Simultaneous on-line discovery and improvement of robotic skill options

Freek Stulp, Laura Herlant, Antoine Hoarau, Gennaro Raiola

Published: 14 Sept 2014, Last Modified: 28 Apr 20252014 IEEE/RSJ International Conference on Intelligent Robots and SystemsEveryoneCC BY 4.0

Abstract: The regularity of everyday tasks enables us to reuse existing solutions for task variations. For instance, most door-handles require the same basic skill (reach, grasp, turn, pull), but small adaptations of the basic skill are required to adapt to the variations that exist (e.g. levers vs. knobs). We introduce the algorithm “Simultaneous On-line Discovery and Improvement of Robotic Skills” (SODIRS) that is able to autonomously discover and optimize skill options for such task variations. We formalize the problem in a reinforcement learning context, and use the PIBB algorithm [2] to continually optimize skills with respect to a cost function.

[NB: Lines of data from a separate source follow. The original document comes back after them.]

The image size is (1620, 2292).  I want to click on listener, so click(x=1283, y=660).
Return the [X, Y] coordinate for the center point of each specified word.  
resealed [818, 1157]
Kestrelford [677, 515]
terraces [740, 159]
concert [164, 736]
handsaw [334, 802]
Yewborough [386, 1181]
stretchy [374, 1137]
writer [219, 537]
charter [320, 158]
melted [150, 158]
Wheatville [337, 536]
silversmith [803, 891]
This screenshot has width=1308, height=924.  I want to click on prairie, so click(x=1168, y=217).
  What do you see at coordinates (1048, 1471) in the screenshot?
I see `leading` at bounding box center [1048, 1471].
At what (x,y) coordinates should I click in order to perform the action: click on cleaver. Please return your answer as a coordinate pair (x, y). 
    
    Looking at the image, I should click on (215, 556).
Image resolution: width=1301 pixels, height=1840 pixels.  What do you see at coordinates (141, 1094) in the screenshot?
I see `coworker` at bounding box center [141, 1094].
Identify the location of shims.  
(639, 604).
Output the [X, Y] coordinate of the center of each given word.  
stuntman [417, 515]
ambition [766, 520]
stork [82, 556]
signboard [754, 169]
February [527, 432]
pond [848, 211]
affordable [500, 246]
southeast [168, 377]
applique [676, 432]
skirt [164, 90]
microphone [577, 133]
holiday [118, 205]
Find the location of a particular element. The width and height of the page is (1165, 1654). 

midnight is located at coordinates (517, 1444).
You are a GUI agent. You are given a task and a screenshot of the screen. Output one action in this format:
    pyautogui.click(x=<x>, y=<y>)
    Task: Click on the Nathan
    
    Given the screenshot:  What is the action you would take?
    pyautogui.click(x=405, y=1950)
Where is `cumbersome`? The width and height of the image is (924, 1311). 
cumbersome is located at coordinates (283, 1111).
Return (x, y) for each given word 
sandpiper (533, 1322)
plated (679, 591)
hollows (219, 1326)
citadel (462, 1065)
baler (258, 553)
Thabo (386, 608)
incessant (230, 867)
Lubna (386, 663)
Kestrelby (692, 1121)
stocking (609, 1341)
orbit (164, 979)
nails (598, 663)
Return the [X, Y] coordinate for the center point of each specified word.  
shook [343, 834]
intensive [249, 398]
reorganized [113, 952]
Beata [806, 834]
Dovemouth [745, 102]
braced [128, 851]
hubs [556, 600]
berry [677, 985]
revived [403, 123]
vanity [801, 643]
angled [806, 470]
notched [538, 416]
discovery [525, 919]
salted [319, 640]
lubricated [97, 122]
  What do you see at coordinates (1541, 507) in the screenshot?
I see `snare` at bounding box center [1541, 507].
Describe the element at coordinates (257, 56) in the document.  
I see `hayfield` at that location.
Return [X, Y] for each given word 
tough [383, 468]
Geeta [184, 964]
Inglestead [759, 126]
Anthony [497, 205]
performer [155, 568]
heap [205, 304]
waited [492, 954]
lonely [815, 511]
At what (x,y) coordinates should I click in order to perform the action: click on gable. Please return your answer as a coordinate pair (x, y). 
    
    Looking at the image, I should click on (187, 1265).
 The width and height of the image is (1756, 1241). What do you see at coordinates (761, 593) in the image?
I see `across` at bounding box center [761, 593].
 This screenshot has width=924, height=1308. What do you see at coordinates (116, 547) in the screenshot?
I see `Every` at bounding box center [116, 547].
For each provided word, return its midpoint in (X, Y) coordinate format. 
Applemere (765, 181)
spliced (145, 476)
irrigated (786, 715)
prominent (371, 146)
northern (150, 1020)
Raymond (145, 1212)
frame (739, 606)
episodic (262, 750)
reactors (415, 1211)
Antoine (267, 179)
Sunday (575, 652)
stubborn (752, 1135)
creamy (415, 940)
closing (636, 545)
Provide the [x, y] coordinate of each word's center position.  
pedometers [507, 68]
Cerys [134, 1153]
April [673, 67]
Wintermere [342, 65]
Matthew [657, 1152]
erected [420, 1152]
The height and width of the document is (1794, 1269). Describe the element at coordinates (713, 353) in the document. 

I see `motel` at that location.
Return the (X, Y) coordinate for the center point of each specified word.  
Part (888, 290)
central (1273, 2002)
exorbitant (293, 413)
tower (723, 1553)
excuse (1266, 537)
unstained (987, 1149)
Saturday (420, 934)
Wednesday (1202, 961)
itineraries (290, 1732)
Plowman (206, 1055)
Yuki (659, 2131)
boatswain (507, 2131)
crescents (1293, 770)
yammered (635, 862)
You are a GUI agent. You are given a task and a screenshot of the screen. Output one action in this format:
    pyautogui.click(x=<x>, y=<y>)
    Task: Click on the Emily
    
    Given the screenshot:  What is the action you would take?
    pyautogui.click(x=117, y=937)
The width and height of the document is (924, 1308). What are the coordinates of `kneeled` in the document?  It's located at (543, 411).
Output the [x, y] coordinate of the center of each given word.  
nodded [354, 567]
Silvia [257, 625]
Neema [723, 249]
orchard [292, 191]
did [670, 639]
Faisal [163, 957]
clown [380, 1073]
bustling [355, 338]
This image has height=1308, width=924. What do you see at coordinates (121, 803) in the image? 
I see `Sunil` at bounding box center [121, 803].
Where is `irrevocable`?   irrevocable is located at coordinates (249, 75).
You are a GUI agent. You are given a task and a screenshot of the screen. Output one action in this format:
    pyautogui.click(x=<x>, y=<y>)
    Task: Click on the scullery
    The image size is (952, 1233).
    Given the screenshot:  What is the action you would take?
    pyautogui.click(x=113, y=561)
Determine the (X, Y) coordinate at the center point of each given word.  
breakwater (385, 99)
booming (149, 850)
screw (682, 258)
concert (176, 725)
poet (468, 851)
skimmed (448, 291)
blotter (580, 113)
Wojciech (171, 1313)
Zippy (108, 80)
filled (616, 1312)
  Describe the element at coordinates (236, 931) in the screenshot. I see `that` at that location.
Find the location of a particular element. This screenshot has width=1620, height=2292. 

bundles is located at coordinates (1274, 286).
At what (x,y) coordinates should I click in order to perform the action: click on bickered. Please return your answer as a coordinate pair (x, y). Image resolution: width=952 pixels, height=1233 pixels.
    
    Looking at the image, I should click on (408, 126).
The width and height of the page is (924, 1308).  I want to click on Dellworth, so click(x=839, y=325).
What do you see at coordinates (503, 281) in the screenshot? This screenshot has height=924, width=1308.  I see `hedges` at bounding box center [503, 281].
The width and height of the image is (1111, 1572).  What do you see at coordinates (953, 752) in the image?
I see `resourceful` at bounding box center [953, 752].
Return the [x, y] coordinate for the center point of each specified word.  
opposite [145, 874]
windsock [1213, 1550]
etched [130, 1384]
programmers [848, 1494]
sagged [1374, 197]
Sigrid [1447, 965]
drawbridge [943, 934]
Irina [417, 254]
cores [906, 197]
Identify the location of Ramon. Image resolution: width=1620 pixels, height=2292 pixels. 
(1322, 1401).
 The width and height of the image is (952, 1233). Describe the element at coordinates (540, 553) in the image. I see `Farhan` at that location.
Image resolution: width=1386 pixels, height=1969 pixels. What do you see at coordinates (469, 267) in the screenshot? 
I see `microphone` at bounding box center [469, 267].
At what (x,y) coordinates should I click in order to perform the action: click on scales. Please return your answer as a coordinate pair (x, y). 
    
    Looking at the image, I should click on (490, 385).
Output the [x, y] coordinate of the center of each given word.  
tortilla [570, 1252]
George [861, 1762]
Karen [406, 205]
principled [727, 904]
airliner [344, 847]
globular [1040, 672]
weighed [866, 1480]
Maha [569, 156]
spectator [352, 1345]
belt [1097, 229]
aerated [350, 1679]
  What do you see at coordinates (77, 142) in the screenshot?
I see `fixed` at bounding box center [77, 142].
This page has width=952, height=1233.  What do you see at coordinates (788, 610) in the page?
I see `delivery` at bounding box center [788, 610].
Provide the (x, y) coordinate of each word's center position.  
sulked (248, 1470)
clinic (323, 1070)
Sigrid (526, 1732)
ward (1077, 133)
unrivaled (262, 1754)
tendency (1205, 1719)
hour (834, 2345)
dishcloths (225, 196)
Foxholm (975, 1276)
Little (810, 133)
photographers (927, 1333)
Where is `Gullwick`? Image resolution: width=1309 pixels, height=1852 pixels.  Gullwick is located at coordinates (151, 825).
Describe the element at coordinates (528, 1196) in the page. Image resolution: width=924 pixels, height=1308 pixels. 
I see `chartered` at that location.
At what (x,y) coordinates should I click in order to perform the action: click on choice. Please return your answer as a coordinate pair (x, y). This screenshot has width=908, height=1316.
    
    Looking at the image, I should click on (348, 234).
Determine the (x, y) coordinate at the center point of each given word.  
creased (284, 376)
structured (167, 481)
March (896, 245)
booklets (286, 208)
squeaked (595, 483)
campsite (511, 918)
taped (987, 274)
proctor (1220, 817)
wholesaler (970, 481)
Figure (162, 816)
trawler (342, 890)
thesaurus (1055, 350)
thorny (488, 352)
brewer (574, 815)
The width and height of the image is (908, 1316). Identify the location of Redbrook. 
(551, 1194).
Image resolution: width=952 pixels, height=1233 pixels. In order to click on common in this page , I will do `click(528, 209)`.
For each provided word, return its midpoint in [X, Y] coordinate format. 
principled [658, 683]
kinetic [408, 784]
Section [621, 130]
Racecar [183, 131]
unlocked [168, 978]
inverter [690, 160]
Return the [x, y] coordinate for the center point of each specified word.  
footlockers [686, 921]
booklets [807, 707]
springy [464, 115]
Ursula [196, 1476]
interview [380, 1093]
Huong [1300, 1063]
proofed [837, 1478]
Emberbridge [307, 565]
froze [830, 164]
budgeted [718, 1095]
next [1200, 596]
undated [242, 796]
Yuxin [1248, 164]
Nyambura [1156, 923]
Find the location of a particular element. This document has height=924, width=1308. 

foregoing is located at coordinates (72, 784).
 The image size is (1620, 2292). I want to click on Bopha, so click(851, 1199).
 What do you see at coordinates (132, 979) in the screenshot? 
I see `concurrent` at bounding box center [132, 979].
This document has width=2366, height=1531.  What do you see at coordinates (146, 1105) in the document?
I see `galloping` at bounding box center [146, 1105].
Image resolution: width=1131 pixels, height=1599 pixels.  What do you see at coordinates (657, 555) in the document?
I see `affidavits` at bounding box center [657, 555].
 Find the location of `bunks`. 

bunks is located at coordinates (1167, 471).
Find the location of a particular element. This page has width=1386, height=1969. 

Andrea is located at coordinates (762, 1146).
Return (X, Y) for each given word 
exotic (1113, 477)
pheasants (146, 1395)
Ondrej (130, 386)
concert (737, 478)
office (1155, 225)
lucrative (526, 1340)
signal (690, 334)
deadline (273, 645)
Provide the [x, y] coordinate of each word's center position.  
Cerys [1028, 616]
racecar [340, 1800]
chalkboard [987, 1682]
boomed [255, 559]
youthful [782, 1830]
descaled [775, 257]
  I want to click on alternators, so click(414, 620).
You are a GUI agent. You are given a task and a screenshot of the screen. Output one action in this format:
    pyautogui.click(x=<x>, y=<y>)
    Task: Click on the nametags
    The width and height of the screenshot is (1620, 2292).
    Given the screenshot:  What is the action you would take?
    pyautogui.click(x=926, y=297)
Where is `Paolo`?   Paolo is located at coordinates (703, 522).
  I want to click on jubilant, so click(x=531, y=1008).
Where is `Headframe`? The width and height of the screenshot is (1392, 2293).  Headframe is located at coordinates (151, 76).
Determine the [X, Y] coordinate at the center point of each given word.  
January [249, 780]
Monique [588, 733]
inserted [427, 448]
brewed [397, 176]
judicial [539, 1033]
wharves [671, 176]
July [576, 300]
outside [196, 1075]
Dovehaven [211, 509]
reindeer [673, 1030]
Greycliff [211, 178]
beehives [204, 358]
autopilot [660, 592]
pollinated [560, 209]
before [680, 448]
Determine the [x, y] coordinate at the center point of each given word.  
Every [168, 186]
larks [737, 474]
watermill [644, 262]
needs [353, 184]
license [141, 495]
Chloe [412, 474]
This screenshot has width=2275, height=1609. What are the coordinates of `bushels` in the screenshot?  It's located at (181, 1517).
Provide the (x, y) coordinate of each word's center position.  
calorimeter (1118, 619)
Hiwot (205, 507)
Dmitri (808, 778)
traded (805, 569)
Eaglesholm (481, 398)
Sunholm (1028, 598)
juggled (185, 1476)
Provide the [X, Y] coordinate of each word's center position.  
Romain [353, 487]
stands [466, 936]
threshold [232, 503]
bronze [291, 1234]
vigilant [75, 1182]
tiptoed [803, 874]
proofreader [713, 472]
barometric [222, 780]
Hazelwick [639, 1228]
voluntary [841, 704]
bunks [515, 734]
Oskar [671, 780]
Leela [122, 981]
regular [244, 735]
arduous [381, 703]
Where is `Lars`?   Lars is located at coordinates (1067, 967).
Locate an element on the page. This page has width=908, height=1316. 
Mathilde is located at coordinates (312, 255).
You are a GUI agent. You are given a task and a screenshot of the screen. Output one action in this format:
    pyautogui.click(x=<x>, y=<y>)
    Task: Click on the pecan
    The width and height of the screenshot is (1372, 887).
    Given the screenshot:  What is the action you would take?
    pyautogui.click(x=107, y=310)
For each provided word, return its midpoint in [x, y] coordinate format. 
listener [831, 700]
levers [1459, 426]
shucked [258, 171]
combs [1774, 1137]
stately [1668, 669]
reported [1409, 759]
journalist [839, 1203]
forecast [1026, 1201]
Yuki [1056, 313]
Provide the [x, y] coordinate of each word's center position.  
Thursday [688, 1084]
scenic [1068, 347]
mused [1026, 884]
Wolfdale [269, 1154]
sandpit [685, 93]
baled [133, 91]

SODIRS discovers new subskills, or “skill options”, by clustering the costs of trials, and determining whether perceptual features are able to predict which cluster a trial will belong to. This enables SODIRS to build a decision tree, in which the leaves contain skill options for task variations. We demonstrate SODIRS’ performance in simulation, as well as on a Meka humanoid robot performing the ball-in-cup task.